Recensione: Gravity
Rovesciando un processo compositivo consolidato da ormai vent’anni di attività e ben nove album all’attivo, i Caliban hanno cercato prima la melodia con il vocalist Andreas Dörner, poi la potenza con il resto della band (immutata da “Ghost Empire”, 2014). Risultato, il decimo full-length in carriera, “Gravity”.
Cioè, il loro capolavoro.
Non ci vuole molto, a capirlo. Anzi, pochi secondi e si spalancano le porte del Paradiso. ‘Paralyzed’, una song impossibile. Impossibile perché trovare un’armonizzazione come quella che riveste d’oro massiccio i suoi bridge e refrain occorre passare al setaccio centinaia di migliaia di song. E, forse, si centra l’obiettivo. Definire ‘Paralyzed’ un’hit è riduttivo, poiché la sua melodia va al di là dello spazio e del tempo, per restare impressa per sempre. Per tutta una vita. Difficile davvero descrivere a parole il sogno che si materializza durante l’incredibile, impossibile binomio ponte / ritornello:
«I’m the ghost
you’re the night
I’m the shadow
you’re the light
I am paralyzed
oh I’m paralyzed».
In assoluto, uno delle più grandi odi mai scritte nell’ambito del metal estremo.
Che, per i Caliban, sempre estremo resta. Il loro metalcore, difatti, è duro, rabbioso, violento. Come i muscoli che lascia intravedere ‘Mein schwarzes Herz’, lirica ovviamente dotata di altrettanto, immenso chorus. È proprio in pezzi come quello appena citato che si può notare lo sforzo compiuto dai Nostri per dar vita a qualcosa di memorabile. Le tastiere e voci femminili di supporto esplodono nelle loro melodie ma, allo stesso tempo, si percepisce che sono solo un di più. Talmente è spettacolare la materia prima, vedasi ‘Who I Am’, altro episodio da Storia del metal. Metalcore che, al momento, a parere di chi scrive, rappresenta lo status del genere, anche durante il rutilante avanzamento della travolgente ‘Left for Dead’, avvolta da un mood tetro e cupo che ben si amalgama con lo stile feroce del quintetto teutonico.
E il ritmo fa male, quando assume il caratteristico avanzamento dello stop’n’go: ‘Crystal Skies’, doppia cassa, basso a tappeto e… melodia irresistibile. Come per lenire le laceranti ferite procurate da un eccesso di potenza sonora. Potenza che si sviluppa nel suo massimo con il riff vertiginoso di ‘Walk Alone’, stavolta sì, definibile clamorosa canzone di successo per scalcare i vertici delle classifiche metalliche e non.
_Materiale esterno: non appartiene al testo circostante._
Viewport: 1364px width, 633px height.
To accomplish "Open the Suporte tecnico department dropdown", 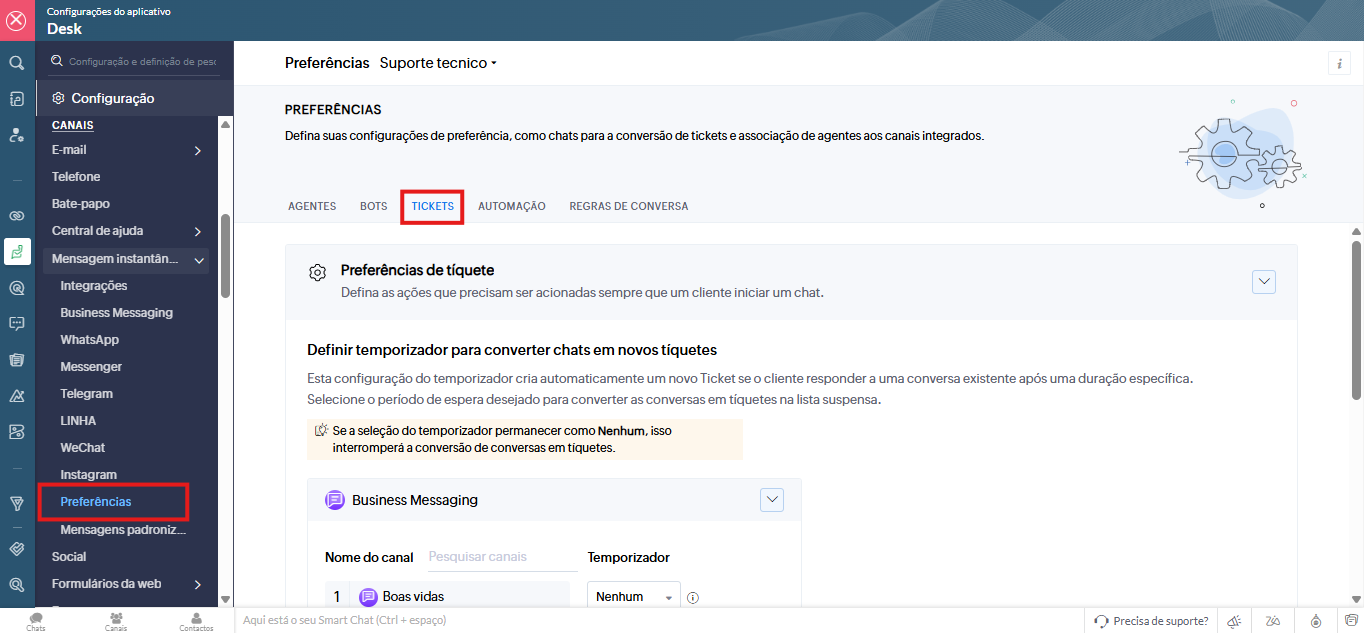I will [438, 63].
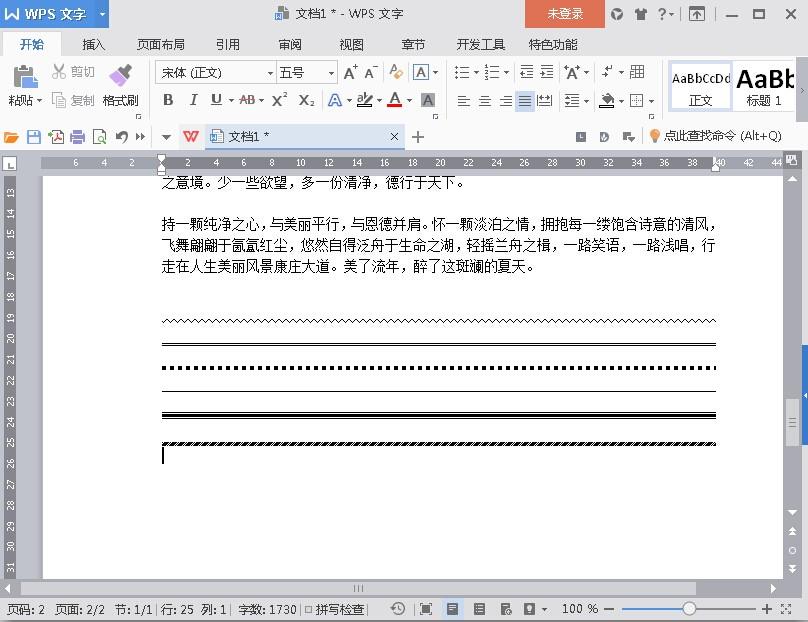
Task: Select the Format Painter brush icon
Action: point(121,75)
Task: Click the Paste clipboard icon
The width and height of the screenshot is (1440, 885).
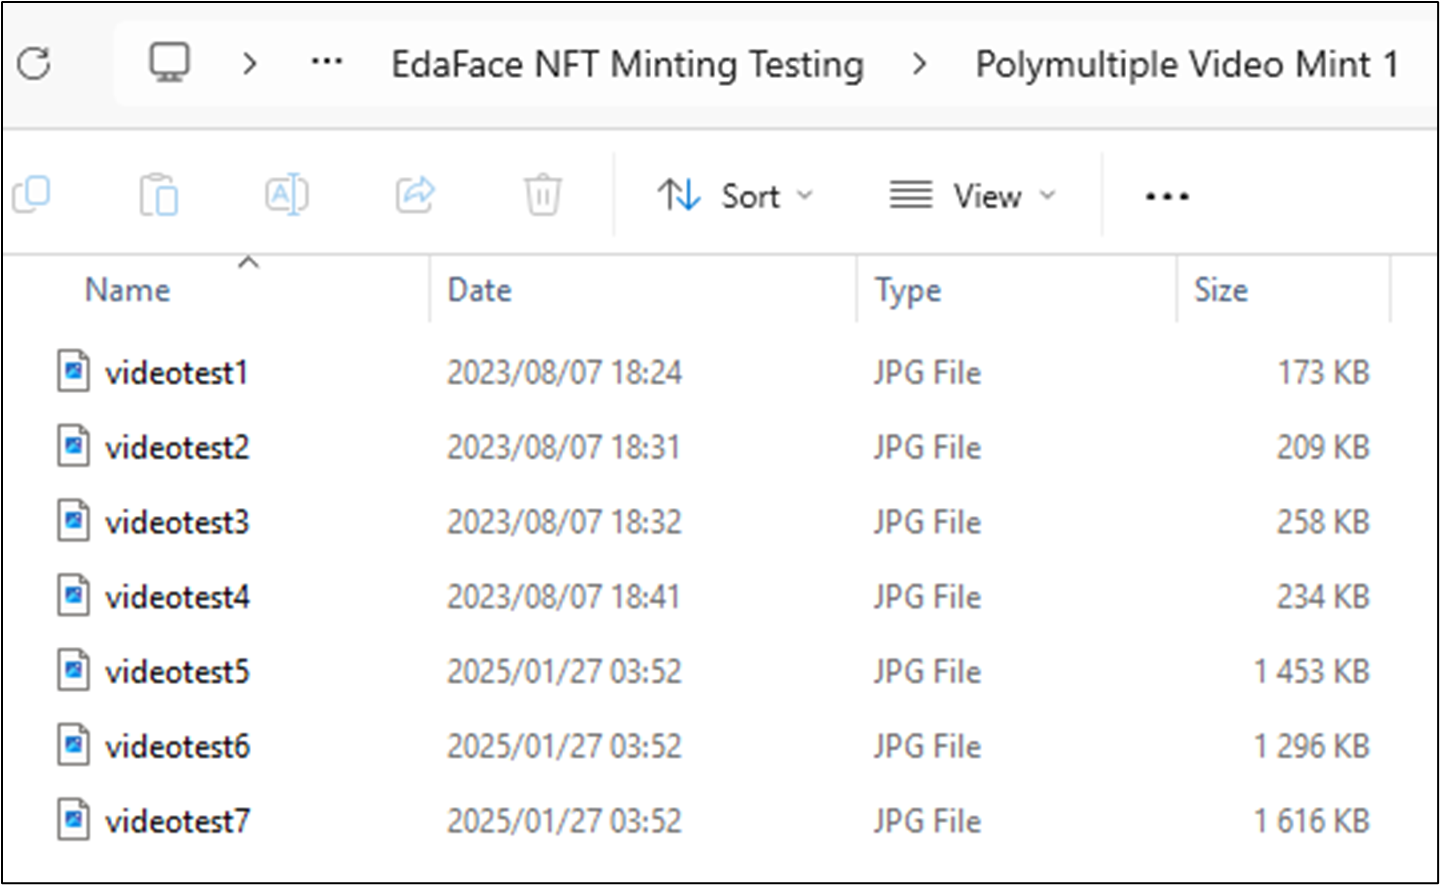Action: [x=159, y=194]
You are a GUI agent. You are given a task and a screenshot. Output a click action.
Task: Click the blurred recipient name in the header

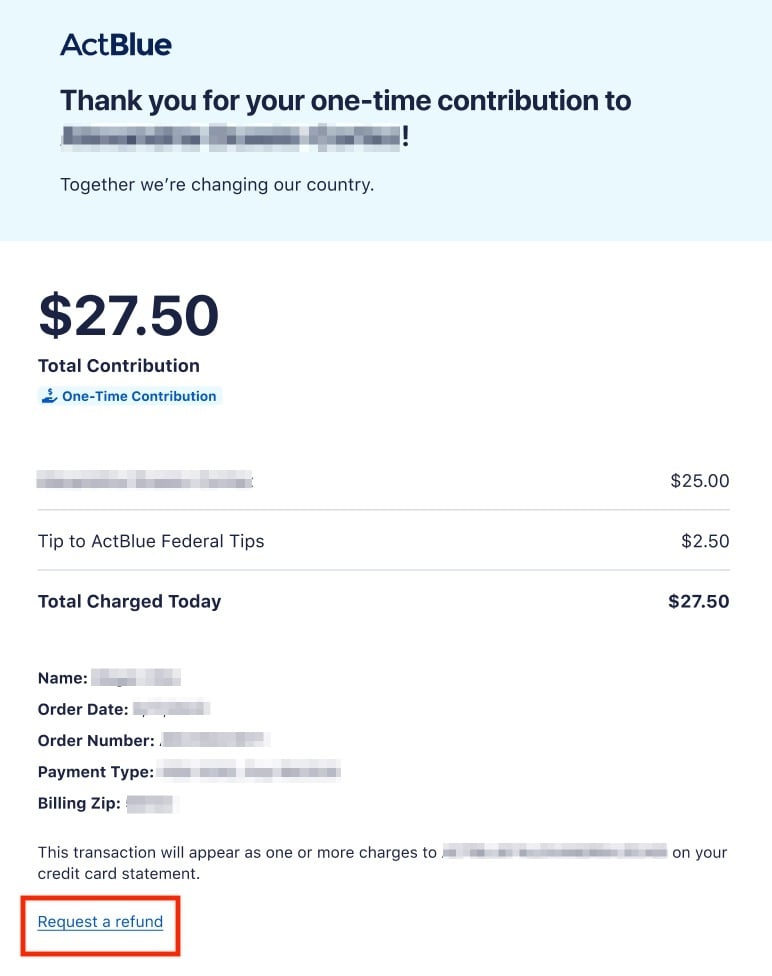point(230,137)
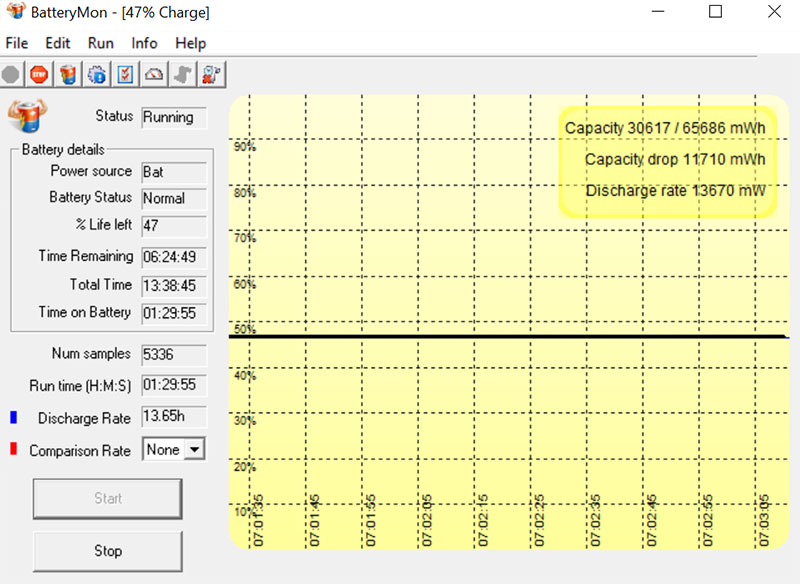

Orchestrazioni e ancora voci femminili in ‘The Ocean’s Heart’, sempre controllata e comunque dominata dallo stentoreo ruggito di Dörner. Spettacolare, ancora una volta, la sezione deputata all’eleganza del cantato, stavolta di taglio heavy, classico. Seppure, sempre e comunque, metalcore. Ed è quindi il momento dell’anthem, di qualcosa da cantare tutti assime. Del lento. ‘brOKen’. Ricco di pulsioni melanconiche, di echi riportanti al presente momenti di gioioso passato, che non tornerà mai più. Nella piena tradizione metalcore, insomma.
Ancora un tuffo al cuore: è ‘For We Are Forever’, inno alla forza e alla maestosità del metal, alla fratellanza e all’unione dei fan. Cori epici svettano in alto, sulle cime innevate. Fantastico cantico! A entrare nelle vene ci pensa, poi, la velenosa ‘Inferno’. Dimostrativa, una volta di più, della pesantezza ritmica del metalcore e della sua contemporanea eleganza melodica.
I sogni, le visioni, le allucinazioni… ‘No Dream Without a Sacrifice’ è lì, per generarle, per nutrirle, per renderle incommensurabili nella loro bellezza formale e sostanziale. Ancora furia demolitrice, di seguito. Occorre sempre ricordare, difatti, che il metalcore è parente stretto del death metal. ‘Hurricane’, per volare in direzione dell’infinito sulle ali del vento con lo straordinario, ancora una volta (sic!), super-ritornello.
Molte volte si biasimano i vari ensemble per il fatto che a essi manchi il quid dell’epopea metallica. Ebbene, qui c’è. Tutto. A dosi massicce.
Forse “Gravity” non è solo il capolavoro dei Caliban. Forse, è qualcosa di più.